Analysis of Earnings – Fourth Quarter Versus Third Quarter 2017
Net income for the fourth quarter of 2017 was $1.8 million lower than the third quarter. The decrease is primarily attributable to a decrease in net interest income of $303,000, an increase in the provision for loan losses of $529,000, higher marketing expenses in the fourth quarter of $102,000 and the aforementioned securities loss and valuation allowance of $1.9 million and $725,000, respectively. The decrease in net interest income was driven mainly by a decline in prepayment penalties and late charges of $684,000. The increase in the provision for loan losses was principally due to more loan growth and an increase in net chargeoffs of $820,000. Partially offsetting these items was a decrease in income tax expense of $2.3 million mainly due to lower pretax earnings in the fourth quarter and the aforementioned credit to income tax expense of $909,000, as partially offset by the NYS and NYC tax items mentioned above.
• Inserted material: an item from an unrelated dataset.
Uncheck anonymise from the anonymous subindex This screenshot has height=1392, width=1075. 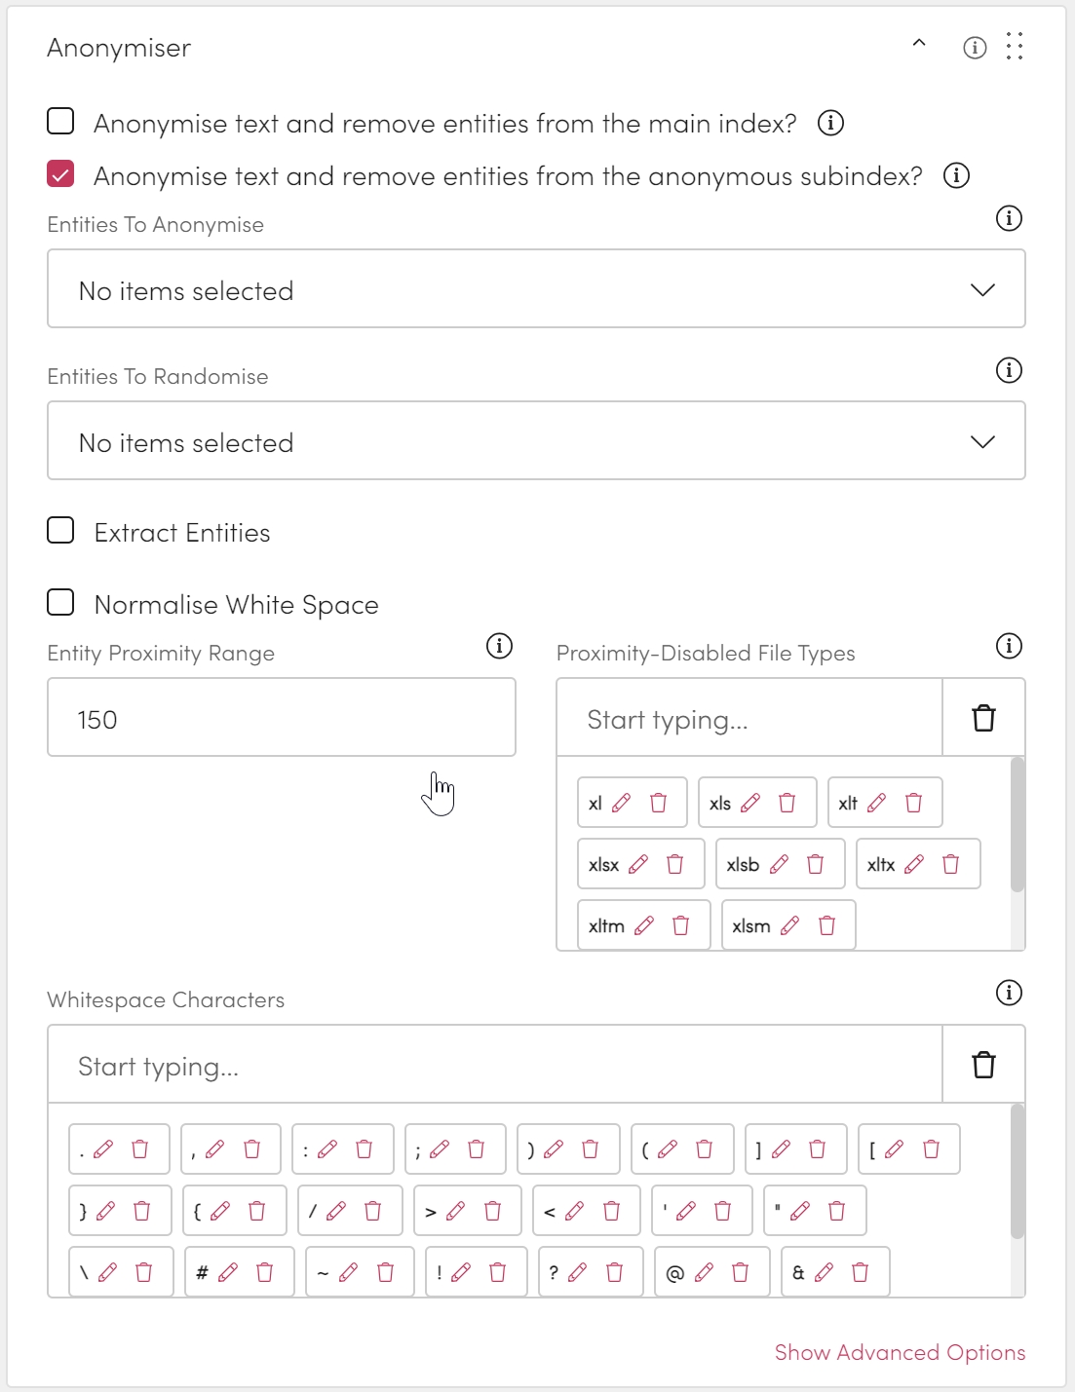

The Bank’s allowance for loan losses to total loans decreased three basis points from 1.18% at December 31, 2016 to 1.15% at December 31, 2017. The provision for loan losses was $4.9 million and $3.5 million in 2017 and 2016, respectively. The provision in each period was mainly driven by loan growth. The provision in 2017 was also driven by net chargeoffs as partially offset by an improvement in the local housing market and overall economic conditions and the decline in specific reserves. The provision in 2016 was also impacted by net chargeoffs and a decline in historical loss rates.
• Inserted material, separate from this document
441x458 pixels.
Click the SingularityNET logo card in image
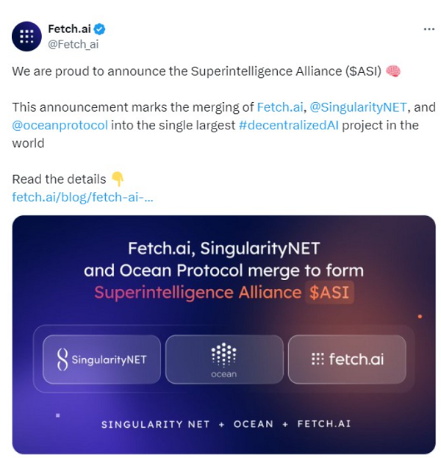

The overall credit quality of the Bank’s loan portfolio remains excellent. Nonaccrual loans amounted to $1.0 million, or .03% of total loans outstanding, at December 31, 2017, compared to $2.6 million, or .10%, at December 31, 2016. The decrease is attributable to paydowns and loans returned to an accrual status based on the demonstrated ability of the borrowers to service their debt, as partially offset by three new nonaccrual loans. Troubled debt restructurings amounted to $1.0 million, or .04% of total loans outstanding, at December 31, 2017, representing a decrease of $498,000 from year-end 2016. The decrease was primarily attributable to payoffs of two loans and paydowns on other loans. Troubled debt restructurings at year-end include $785,000 that are performing in accordance with their modified terms and $100,000 that are nonaccrual and included in the aforementioned amount of nonaccrual loans. Loans past due 30 through 89 days amounted to $2.8 million, or .09% of total loans outstanding, at December 31, 2017, compared to $1.1 million, or .04%, at December 31, 2016. Management does not believe that the increase in loans past due 30 through 89 days is indicative of a deterioration in the overall credit quality of the Bank’s loan portfolio.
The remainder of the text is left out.